» Aim
From the longest increasing subsequence text below, list every component in the time-complexity breakdown for Solution 1, each with the complexity the text gives for it.

» Text to read
══════════════════════════════

Longest Increasing Subsequence [Solution]

Solution 1 (Simpler)

The problem of finding the length of the Longest Increasing Subsequence (LIS) can be solved using dynamic programming. Here’s a Python implementation:

from typing import List

def length_of_lis(nums: List[int]) -> int:
    if not nums:
        return 0

    n = len(nums)
    dp = [1] * n  # Initialize dp array with all values set to 1
                  # because each element is a valid subsequence of length 1

    for i in range(1, n):
        for j in range(i):
            if nums[i] > nums[j]:
                # we can extend the LIS ending at index j by including the
                # element at index i
                dp[i] = max(dp[i], dp[j] + 1)

    return max(dp)

# Example usage:
nums = [0, 1, 2, 3]
print(length_of_lis(nums))  # Output: 4

nums = [0, 1, 3, 10, 2, 3, 4]
print(length_of_lis(nums))  # Output: 5

nums = [10, 9, 2, 5, 3, 7, 101, 18, 105]
print(length_of_lis(nums))  # Output: 5

This solution uses dynamic programming to build an array dp where dp[i] represents the length of the LIS ending at index i. The time complexity of this solution is O(n^2), where n is the length of the input array nums. The space complexity is O(n) for the dp array.

Let’s break down the key components contributing to the time complexity:

Initialization of dp array: O(n)
- The initialization of the dp array takes linear time, as each element of the array is set to 1 initially.
Nested Loops: O(n^2)
- The outer loop runs n times, iterating over each element in the nums array.
- The inner loop runs in a nested manner, going from the beginning of the array up to the current outer loop index.
- Both loops contribute to a quadratic time complexity of O(n^2).
Updating dp array: O(1) per iteration
- Inside the inner loop, each iteration involves a constant-time update of the dp array, as it simply compares and updates the value at the current index.
Overall Time Complexity: O(n) + O(n^2) = O(n^2)
- The dominant factor in the time complexity is the nested loop, resulting in a final time complexity of O(n^2).

It’s important to note that there exists a more efficient algorithm for solving the LIS problem with a time complexity of O(n log n) using dynamic programming and binary search (see below). The quadratic solution provided above is a simple and intuitive approach but may not be optimal for very large input sizes.

Solution 2 (More Efficient)

The Longest Increasing Subsequence (LIS) problem can be solved more efficiently using a dynamic programming approach with a time complexity of O(n log n). This improved solution uses a binary search to find the position where the current element should be inserted in the temporary lis array. Here’s the optimized Python implementation:

from typing import List

def length_of_lis(nums: List[int]) -> int:
    # Check if the input array is empty
    if not nums:
        return 0

    # Initialize the temporary LIS array with the first element of nums
    lis = [nums[0]]

    # Iterate over the remaining elements in nums
    for num in nums[1:]:
        # If num is greater than the last element in lis, append it to lis
        if num > lis[-1]:
            lis.append(num)
        else:
            # Perform binary search to find the correct position for num in lis
            left, right = 0, len(lis) - 1
            while left < right:
                mid = (left + right) // 2
                if lis[mid] < num:
                    left = mid + 1
                else:
                    right = mid
            # Update lis by replacing the element at position left with num
            lis[left] = num

    # The length of lis represents the length of the longest increasing subsequence
    return len(lis)

══════════════════════════════

» Data
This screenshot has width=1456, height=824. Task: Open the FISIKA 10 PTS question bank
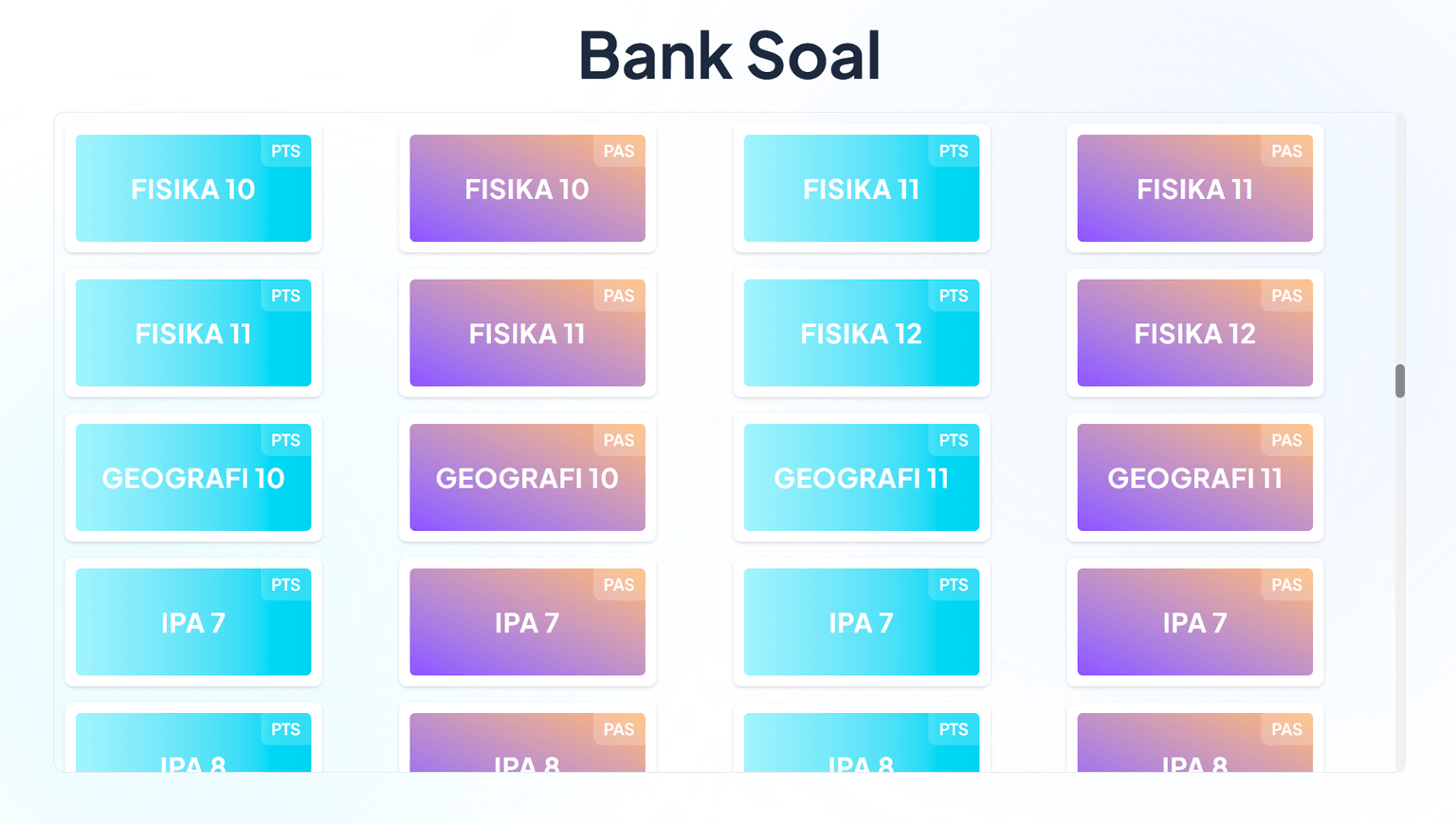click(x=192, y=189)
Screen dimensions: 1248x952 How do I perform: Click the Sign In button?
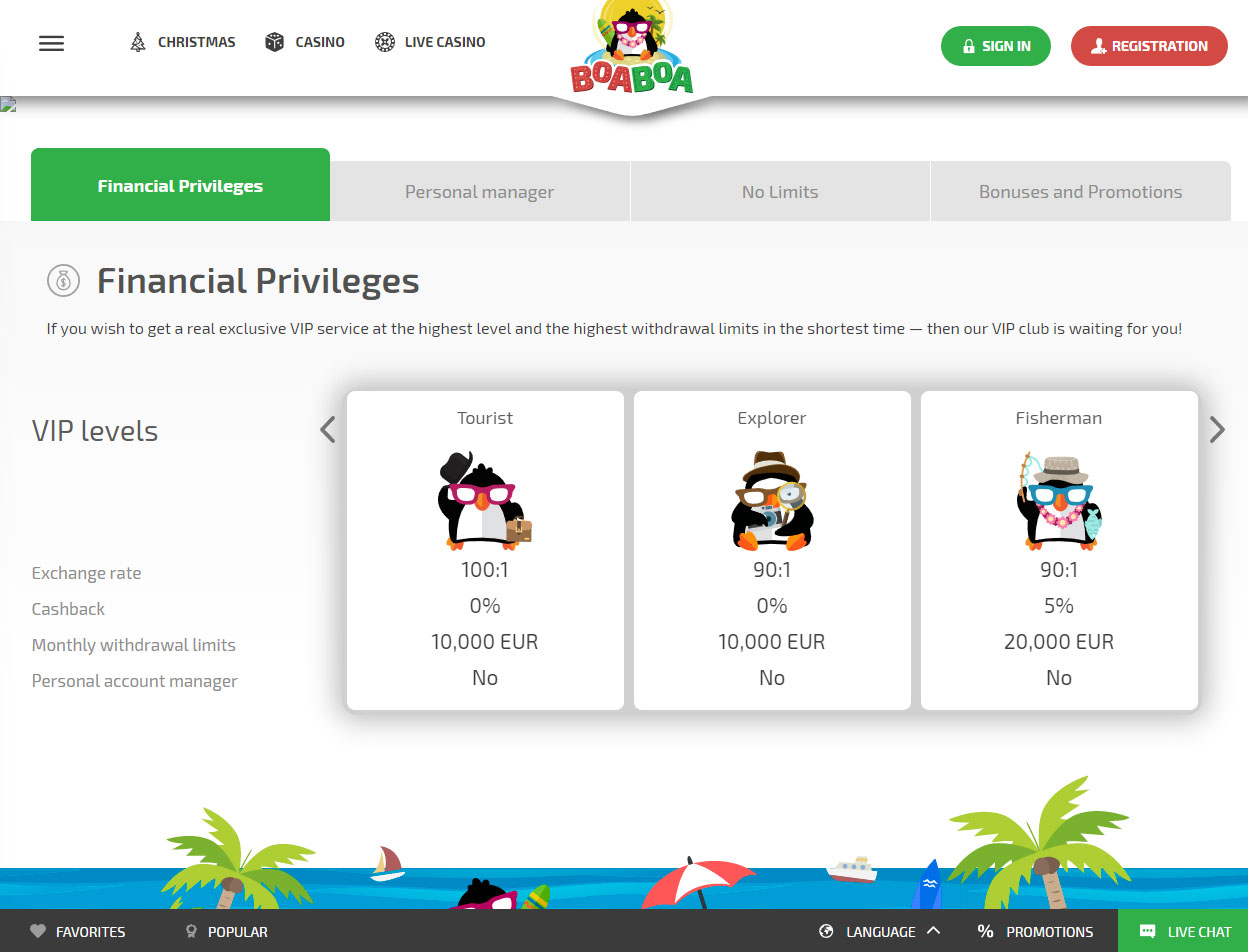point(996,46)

══════════════════════════════

» Task answer
- Initialization of dp array: O(n)
- Nested Loops: O(n^2)
- Updating dp array: O(1) per iteration
- Overall Time Complexity: O(n) + O(n^2) = O(n^2)